Activity –
Count how many lines of the data include the string "toolbar", then say that number and stop.

(Records from a data collection)
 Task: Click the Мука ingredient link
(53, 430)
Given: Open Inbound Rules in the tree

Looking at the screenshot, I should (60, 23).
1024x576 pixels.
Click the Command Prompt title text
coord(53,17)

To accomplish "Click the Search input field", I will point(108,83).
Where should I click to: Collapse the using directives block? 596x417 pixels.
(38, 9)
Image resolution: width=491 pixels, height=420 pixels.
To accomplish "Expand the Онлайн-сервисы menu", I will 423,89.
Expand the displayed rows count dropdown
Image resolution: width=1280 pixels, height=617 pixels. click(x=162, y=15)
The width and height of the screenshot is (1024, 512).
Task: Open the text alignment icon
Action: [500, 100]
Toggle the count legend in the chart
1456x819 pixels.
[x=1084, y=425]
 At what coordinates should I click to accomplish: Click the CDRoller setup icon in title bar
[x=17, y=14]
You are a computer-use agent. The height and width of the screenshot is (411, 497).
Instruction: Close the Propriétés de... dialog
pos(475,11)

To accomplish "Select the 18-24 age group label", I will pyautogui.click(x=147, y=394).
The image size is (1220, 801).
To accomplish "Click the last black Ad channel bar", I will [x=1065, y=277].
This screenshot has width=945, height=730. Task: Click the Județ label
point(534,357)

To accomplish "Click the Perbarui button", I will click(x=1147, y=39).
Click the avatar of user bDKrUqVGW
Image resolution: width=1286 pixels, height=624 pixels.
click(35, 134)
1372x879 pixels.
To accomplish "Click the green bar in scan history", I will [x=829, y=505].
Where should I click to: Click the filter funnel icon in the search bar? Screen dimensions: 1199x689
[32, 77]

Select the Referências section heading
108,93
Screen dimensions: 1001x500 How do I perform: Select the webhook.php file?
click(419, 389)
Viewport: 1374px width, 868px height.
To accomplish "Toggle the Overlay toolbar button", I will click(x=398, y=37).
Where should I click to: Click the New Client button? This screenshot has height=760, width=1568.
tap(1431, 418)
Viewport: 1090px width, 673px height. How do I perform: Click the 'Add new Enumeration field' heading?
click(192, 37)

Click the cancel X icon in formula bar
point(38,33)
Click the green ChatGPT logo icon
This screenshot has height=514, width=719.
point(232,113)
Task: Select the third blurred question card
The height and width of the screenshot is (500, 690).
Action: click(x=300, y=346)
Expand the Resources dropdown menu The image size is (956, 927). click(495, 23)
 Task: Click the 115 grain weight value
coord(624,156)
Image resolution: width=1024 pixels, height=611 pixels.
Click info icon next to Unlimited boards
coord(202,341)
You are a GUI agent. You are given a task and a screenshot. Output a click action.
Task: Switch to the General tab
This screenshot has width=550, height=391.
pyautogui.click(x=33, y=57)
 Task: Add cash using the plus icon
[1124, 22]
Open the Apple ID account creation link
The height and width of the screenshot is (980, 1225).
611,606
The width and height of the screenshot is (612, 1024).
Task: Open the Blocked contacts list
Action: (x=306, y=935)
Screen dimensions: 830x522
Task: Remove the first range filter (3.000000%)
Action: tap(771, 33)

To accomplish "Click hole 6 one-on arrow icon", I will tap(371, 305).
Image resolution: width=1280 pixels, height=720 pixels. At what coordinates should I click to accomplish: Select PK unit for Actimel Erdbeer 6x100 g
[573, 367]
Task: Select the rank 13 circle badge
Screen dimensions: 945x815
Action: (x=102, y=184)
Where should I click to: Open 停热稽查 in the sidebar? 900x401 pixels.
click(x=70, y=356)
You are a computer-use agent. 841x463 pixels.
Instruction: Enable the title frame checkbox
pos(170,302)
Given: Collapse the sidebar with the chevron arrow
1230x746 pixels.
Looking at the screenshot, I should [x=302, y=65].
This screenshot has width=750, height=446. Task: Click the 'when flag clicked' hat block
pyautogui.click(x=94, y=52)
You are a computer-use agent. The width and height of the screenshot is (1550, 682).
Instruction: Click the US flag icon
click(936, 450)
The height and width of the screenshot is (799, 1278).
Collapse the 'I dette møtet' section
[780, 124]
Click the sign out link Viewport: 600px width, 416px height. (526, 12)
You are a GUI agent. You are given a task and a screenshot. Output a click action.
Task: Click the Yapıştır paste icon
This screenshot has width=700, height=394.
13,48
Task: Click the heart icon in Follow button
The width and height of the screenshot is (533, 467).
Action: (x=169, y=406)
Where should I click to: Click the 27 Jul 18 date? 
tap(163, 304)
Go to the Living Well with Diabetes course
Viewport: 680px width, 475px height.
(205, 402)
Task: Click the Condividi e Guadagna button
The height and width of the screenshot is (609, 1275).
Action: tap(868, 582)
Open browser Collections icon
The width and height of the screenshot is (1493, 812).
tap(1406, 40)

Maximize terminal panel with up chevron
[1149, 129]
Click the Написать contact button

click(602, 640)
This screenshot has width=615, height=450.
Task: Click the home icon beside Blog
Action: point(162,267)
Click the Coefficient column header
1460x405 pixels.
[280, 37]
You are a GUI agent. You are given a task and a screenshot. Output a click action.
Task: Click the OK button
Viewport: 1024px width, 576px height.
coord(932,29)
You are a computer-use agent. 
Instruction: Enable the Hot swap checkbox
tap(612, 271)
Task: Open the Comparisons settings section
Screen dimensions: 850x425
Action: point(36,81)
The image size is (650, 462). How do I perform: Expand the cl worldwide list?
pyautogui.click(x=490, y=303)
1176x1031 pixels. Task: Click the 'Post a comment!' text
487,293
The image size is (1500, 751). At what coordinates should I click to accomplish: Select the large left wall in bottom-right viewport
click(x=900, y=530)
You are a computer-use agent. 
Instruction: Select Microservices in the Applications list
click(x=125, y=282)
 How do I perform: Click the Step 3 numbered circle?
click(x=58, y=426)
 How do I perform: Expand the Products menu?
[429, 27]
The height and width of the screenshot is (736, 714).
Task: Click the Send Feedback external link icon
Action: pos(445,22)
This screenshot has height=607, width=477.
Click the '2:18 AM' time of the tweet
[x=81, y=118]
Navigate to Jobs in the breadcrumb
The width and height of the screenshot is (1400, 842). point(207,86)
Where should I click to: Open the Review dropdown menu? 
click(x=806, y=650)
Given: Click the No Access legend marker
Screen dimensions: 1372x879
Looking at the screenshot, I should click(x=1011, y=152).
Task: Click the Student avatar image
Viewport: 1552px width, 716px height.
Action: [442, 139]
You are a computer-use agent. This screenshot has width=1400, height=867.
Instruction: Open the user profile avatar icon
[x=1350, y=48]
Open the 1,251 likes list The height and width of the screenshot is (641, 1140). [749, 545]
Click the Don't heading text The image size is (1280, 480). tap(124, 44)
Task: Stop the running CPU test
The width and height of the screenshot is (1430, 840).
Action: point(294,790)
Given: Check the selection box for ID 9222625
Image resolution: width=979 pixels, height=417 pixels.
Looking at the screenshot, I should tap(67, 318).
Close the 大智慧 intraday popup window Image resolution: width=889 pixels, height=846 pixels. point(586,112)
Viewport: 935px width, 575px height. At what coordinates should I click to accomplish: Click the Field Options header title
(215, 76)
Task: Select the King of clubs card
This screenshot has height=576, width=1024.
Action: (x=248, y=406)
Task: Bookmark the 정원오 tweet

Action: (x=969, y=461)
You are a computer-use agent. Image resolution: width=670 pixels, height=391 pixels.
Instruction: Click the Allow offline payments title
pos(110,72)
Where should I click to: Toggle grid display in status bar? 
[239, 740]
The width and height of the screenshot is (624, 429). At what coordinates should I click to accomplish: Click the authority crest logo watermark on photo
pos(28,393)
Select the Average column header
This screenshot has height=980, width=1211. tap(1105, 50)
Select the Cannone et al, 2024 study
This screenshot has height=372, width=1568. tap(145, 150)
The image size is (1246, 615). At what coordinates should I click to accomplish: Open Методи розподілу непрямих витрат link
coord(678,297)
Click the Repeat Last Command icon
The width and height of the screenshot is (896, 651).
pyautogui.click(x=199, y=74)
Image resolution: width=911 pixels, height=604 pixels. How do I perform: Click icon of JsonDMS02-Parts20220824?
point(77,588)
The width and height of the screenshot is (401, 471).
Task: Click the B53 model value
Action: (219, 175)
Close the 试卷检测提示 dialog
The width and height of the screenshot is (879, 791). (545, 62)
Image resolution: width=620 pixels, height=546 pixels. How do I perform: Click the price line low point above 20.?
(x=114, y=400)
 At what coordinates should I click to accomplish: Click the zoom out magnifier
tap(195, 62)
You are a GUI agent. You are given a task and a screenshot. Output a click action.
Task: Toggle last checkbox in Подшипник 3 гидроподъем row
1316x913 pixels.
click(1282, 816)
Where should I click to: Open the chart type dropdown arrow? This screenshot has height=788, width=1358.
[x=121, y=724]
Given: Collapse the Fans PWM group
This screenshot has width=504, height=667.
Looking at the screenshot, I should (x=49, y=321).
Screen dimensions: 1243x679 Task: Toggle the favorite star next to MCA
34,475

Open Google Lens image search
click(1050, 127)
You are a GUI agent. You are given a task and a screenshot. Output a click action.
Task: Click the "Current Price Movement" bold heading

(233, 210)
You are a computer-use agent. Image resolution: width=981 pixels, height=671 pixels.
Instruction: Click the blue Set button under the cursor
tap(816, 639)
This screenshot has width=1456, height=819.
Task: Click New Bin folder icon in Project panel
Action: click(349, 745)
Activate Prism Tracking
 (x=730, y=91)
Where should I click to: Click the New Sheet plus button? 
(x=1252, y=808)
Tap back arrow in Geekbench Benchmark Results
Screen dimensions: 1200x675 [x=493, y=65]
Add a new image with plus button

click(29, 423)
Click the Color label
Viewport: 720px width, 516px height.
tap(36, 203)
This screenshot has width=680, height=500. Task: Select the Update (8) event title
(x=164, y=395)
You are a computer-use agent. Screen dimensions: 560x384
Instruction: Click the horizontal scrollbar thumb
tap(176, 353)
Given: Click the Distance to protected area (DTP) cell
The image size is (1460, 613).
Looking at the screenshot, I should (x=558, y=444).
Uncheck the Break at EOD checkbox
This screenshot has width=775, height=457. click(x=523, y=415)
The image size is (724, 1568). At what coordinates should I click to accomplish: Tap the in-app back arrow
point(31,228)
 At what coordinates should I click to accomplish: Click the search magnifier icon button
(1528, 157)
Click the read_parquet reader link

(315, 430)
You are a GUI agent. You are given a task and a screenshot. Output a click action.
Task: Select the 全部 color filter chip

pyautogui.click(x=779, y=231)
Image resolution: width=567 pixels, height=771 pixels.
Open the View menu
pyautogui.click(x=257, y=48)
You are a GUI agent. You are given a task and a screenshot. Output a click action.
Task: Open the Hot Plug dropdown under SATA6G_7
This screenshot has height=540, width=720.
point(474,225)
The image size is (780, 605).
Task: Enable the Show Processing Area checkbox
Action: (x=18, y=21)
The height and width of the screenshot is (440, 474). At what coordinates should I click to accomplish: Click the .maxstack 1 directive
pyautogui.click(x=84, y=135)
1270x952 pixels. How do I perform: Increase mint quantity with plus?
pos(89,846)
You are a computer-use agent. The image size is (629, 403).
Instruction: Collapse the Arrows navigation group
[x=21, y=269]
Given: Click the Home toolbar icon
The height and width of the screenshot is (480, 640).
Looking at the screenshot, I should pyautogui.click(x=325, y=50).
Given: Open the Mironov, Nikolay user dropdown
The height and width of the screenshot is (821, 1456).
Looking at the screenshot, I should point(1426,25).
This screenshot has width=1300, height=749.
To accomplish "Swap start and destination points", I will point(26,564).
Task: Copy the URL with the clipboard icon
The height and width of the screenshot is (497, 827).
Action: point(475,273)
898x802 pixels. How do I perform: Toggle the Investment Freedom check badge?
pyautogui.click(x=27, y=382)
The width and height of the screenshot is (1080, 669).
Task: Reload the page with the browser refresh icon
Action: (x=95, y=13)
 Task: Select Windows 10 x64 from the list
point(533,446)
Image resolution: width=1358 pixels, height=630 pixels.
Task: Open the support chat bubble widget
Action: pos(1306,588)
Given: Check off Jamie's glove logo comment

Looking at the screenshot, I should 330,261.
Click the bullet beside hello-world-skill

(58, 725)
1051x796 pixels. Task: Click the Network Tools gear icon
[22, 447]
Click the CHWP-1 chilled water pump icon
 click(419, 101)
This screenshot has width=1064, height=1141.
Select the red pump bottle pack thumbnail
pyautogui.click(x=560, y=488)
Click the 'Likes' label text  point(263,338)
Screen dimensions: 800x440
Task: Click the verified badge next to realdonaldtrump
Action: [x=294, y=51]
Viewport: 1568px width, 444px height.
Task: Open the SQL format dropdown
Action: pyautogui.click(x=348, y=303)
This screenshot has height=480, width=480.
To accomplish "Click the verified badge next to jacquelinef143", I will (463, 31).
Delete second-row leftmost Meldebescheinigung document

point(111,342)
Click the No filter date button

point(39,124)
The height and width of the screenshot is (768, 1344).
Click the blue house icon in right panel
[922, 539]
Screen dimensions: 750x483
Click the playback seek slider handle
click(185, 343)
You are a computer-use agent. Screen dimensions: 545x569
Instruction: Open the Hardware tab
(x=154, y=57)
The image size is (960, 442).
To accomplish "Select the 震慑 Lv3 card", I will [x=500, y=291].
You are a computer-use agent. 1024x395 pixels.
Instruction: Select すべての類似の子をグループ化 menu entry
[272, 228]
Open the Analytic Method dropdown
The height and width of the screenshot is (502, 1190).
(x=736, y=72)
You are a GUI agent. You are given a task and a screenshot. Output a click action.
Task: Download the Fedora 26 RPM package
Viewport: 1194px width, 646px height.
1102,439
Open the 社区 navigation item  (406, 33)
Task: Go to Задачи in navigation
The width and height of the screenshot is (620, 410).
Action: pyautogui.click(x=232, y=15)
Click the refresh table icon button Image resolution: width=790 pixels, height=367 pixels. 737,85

The completed task –
2